EXERCISE DIRECTIONS
Only those lines in the data below from the line containing "Screen dimensions: 1568x729" through the line containing "Click the Pages", both included, should be restated word for word.
--- EXTRACTED RECORDS Enclosed Below ---
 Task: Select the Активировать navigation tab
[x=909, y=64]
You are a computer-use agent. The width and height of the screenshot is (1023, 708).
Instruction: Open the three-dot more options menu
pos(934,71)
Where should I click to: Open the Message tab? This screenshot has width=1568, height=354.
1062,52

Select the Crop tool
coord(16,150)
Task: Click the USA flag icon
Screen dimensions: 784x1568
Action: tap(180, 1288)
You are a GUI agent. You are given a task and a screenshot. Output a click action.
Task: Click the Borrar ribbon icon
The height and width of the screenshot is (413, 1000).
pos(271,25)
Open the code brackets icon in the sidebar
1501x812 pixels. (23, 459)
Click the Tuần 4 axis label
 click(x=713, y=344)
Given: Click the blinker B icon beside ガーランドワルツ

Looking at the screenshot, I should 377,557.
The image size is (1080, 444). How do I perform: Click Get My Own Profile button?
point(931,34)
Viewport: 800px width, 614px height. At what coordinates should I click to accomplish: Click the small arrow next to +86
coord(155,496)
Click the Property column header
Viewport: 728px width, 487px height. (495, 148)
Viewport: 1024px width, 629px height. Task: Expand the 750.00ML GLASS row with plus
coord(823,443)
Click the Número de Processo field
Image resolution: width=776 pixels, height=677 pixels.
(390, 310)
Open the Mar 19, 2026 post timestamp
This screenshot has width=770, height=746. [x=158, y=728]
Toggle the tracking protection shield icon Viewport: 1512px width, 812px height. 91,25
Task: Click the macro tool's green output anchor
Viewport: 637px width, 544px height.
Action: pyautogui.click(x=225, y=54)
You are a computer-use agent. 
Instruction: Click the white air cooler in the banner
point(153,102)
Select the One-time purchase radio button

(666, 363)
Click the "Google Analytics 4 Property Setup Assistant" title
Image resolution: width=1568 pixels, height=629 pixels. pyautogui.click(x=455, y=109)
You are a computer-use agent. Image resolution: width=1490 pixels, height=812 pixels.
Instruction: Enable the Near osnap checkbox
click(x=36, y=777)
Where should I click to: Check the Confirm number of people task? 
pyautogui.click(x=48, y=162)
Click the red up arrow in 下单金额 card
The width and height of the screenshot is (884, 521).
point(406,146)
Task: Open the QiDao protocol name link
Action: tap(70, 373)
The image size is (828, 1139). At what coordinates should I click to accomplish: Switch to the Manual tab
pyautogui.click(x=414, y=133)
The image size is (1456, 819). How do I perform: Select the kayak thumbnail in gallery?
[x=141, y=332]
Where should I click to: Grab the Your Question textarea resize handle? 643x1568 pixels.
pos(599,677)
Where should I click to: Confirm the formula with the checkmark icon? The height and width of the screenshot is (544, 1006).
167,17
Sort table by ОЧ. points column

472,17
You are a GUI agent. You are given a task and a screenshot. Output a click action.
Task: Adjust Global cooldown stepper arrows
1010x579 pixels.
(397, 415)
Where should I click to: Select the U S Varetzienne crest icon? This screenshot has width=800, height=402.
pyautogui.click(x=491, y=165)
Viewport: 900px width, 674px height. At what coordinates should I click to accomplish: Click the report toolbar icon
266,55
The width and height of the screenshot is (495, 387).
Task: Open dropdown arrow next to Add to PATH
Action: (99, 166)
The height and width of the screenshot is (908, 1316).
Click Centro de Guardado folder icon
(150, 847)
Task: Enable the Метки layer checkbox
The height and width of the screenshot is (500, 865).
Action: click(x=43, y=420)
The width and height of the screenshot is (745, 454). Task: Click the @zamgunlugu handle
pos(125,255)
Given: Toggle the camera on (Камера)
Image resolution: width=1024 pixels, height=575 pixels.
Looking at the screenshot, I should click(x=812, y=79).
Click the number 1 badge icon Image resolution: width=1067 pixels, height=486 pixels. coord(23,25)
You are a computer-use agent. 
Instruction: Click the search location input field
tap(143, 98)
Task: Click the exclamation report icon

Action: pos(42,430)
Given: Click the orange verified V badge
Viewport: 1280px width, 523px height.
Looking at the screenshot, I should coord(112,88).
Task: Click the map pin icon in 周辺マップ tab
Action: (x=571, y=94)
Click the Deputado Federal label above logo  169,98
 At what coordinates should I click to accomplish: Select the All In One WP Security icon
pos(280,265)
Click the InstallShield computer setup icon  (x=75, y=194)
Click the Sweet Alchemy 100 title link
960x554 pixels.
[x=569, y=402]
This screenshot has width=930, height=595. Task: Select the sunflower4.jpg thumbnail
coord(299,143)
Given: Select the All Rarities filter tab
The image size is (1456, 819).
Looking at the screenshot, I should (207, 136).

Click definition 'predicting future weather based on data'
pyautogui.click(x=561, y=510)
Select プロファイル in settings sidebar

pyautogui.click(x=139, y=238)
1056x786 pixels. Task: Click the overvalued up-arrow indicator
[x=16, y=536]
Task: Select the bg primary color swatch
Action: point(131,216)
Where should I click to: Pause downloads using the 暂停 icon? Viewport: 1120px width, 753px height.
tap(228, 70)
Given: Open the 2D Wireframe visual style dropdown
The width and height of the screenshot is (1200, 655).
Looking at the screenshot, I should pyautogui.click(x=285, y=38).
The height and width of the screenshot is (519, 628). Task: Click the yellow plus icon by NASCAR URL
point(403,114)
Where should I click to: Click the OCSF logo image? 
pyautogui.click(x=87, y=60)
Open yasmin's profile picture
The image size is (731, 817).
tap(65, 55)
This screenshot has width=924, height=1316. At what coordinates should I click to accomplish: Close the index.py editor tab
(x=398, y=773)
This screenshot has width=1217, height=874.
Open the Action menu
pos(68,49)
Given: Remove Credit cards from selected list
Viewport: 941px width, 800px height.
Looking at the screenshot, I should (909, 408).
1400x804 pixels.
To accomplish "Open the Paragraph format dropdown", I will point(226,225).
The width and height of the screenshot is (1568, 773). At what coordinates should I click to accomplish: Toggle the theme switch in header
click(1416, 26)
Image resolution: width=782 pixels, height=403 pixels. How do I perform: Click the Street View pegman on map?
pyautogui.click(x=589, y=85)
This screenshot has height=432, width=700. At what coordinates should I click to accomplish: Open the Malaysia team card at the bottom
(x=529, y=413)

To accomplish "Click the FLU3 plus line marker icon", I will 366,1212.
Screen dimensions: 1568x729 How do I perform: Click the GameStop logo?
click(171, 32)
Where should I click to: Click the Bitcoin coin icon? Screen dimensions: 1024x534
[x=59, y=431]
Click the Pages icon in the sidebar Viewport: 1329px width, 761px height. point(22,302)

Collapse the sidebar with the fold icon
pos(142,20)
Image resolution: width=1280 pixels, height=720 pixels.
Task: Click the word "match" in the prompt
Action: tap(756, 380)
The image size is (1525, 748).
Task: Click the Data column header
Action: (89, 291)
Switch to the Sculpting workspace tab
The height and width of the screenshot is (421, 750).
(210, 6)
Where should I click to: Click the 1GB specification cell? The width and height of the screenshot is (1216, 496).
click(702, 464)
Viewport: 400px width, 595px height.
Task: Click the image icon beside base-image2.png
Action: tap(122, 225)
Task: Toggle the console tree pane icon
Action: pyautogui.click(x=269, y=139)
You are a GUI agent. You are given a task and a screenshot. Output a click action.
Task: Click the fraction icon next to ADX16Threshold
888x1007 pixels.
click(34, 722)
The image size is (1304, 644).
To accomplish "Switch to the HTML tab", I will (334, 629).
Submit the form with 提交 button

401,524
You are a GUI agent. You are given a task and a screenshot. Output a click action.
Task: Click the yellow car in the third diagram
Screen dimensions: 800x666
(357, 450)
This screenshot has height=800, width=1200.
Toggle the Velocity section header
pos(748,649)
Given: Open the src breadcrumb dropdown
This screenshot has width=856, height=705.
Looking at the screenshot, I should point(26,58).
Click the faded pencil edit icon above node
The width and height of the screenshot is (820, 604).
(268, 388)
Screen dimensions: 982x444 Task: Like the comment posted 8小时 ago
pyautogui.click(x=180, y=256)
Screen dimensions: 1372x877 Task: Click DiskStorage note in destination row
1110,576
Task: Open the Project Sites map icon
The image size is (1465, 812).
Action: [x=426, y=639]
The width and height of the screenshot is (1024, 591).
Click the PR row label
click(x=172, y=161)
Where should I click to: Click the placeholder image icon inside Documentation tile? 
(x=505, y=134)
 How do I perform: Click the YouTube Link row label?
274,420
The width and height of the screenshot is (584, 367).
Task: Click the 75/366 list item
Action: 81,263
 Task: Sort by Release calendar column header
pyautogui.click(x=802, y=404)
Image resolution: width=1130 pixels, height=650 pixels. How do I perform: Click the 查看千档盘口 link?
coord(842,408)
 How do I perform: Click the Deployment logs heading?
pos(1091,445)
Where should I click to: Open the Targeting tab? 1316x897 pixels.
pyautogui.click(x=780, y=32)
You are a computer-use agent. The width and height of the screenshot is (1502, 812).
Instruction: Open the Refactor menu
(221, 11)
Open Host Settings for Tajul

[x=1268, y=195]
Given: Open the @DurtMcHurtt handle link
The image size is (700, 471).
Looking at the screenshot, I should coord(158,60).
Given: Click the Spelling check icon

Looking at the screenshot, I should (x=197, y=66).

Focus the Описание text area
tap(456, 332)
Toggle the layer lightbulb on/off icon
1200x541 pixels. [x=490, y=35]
--- End of Enclosed EXTRACTED RECORDS ---
EXERCISE SOLUTION
Screen dimensions: 1568x729 How do I perform: Click the GameStop logo?
click(171, 32)
Where should I click to: Click the Bitcoin coin icon? Screen dimensions: 1024x534
[x=59, y=431]
Click the Pages icon in the sidebar Viewport: 1329px width, 761px height. point(22,302)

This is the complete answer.